**Goal A**
Can you sum up the article on FIFA's corruption bans in two sentences?
**Goal B**
Could you write the next part of the FIFA corruption article, picking up after its final paragraph?

**Extract to read**
■ ■ ■ ■ ■ ■ ■

A new FIFA?
November 20, 2010FIFA president Sepp Blatter has said that a "new FIFA" would choose the venues for the 2018 and 2022 World Cups, after corruption allegations forced world soccer's governing body to ban two members of the executive committee that will elect the host countries on December 2.
"It is with a large amount of optimism that I am looking forward to this decisive date," Blatter told reporters in a press conference responding to Thursday's verdict from the FIFA ethics committee. Blatter also said "all doubts have been cast aside" with regard to the credibility of the vote, and that no further corruption cases would come to light in the mean time.
A total of six officials received bans and fines on Thursday, after undercover reporters for the British newspaper Sunday Times posed as US lobbyists and secretly filmed the FIFA representatives either offering to sell their influence or talking about corruption in the organization.
Executive committee members Amos Adamu of Nigeria and Reynald Temarii of Tahiti were the most high profile casualties, as both were among the panel of 24 people scheduled to influence where the 2018 and 2022 World Cups would take place.
Adamu was banned from football activity for three years and fined 10,000 Swiss francs ($10,050/7,370 euros), while Temarii was banned for one year and fined 5,000 Swiss francs.
"Now we have to have a look at how to act in the future to avoid such situations. Definitely this is an item which is now under scrutiny," Blatter told assembled reporters at the FIFA headquarters in Zurich.
FIFA blasts reporters for 'entrapment'
Blatter also reserved criticism, however, for the Sunday Times reports that led to the sanctions - following in the footsteps of FIFA's ethics committee chairman, Claudio Sulser, who lambasted the paper in the initial ruling on Thursday - saying the reporters had not been playing fair.
"It gave us the opportunity to clean a little bit of whatever has to be cleaned," Blatter said.
"But I cannot say it is very fair when you open traps," the president added, saying the reporting amounted to "entrapment of people."
Speaking to Deutsche Welle, Jens Sejer Andersen, the head of the sports ethics organization Play the Game - which has been campaigning for the introduction of a world body that oversees the dealings of organizations like FIFA or the International Olympic Committee - said he was baffled by the criticisms directed at the undercover journalism from FIFA's ethics committee chairman Claudio Sulser.
"He expressed, almost, that he would have liked to be able to ban the Sunday Times too. This is a paradox. Without the information, there would have been no process and no members would have been banned," said Andersen.
"If Sulser, the chairman of the ethics committee, thinks that the Sunday Times did twist the facts, how can he then use the report as a basis for sanctions against six leading FIFA officials?" he asked. If Sulser is correct and the report was skewed, he argues, then the officials would surely have a good chance at appeal.
Both executive committee members, Adamu and Temarii, say they intend to appeal the verdict, but their cases will not be heard before the World Cup decision in December.
"FIFA, in reality, does not like investigative journalism. They claim they do, but I think they only like the kind of investigative journalism that does not hurt anybody," Andersen said.
The criticism of the Sunday Times article has prompted concerns in Britain, which is considered one of the strong candidates for the 2018 World Cup bid. Fears that the perceived muckraking might cost the English bid votes among other executive committee members have only been exacerbated by the BBC's plans to air an extended 30-minute expose on FIFA's shadier side just days before the organization meets to decide the would-be hosts' fate.

■ ■ ■ ■ ■ ■ ■

**Data listing**

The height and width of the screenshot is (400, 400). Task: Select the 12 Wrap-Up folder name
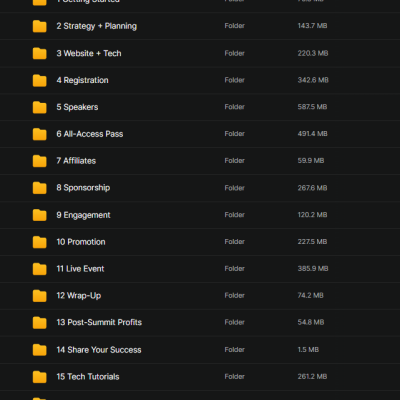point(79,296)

■ ■ ■ ■ ■ ■ ■

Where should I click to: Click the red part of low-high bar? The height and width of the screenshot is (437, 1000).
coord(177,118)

■ ■ ■ ■ ■ ■ ■

**Written reply A**
After undercover Sunday Times reporters filmed FIFA officials offering to sell their influence or talking about corruption, six officials were banned and fined, among them executive committee members Amos Adamu and Reynald Temarii. Sepp Blatter said a "new FIFA" would choose the 2018 and 2022 World Cup hosts but called the reporting "entrapment," a criticism that Jens Sejer Andersen of Play the Game called a paradox and that has raised fears the English 2018 bid could lose votes.

**Written reply B**
The collusion problem
For FIFA, this week's positive headline was that the ethics committee did not find sufficient evidence that representatives of the 2018 Spain/Portugal bid and the 2022 Qatar bid had colluded and agreed to vote reciprocally. However, the soccer authority has admitted that holding its first ever dual decision on World Cup hosting was a mistake, and encouraged the interested parties to form alliances.
"You cannot avoid collusion but if there should be something wrong in such collusion, then naturally somebody should intervene," Blatter said. "You find collusion in politics, in elections, when two parties are enemies during the year, and then they run together."
In reality, most major sporting decisions in organizations like FIFA or the IOC are motivated, at least in part, by some kind of horse trading anyway - but placing two World Cup votes side-by-side gave the parties bidding for the World Cup a rather unique opportunity and motive to seal a particularly worthwhile deal.
"Taking into account that several very big countries - Russia, Spain/Portugal, England, Holland/Belgium, the United States, Qatar - many countries have collectively invested hundreds of millions of dollars in the bidding campaign, I think that the taxpayers in these countries absolutely expect that the process of selecting the host countries is objective, transparent and fair," Play the Game's Andersen said.
Can FIFA change?
For Andersen, the problem is that sports, and especially soccer, are beginning to outgrow the old institutions established to govern them in an age when very little money was involved.
"Over the past 30 years, sports has become a global entertainment industry worth billions and billions of dollars. Yet it's still the same structures, associations, almost familial structures, that handle all these revenues, without much - or any - control," he said.
FIFA is one of many sporting authorities based in Switzerland, where it enjoys a string of special exemptions from disclosure laws that would apply to most Swiss businesses or charities.
Andersen notes that both FIFA and the Swiss government have made modest improvements in recent years, but also believes the organization will not be able to truly deliver on Blatter's promise of a "new FIFA" until tighter external oversight is introduced to actively discourage corruption.
"Oscar Wilde's saying 'I can resist anything, except temptation' applies to sports officials, just like the rest of us," he said.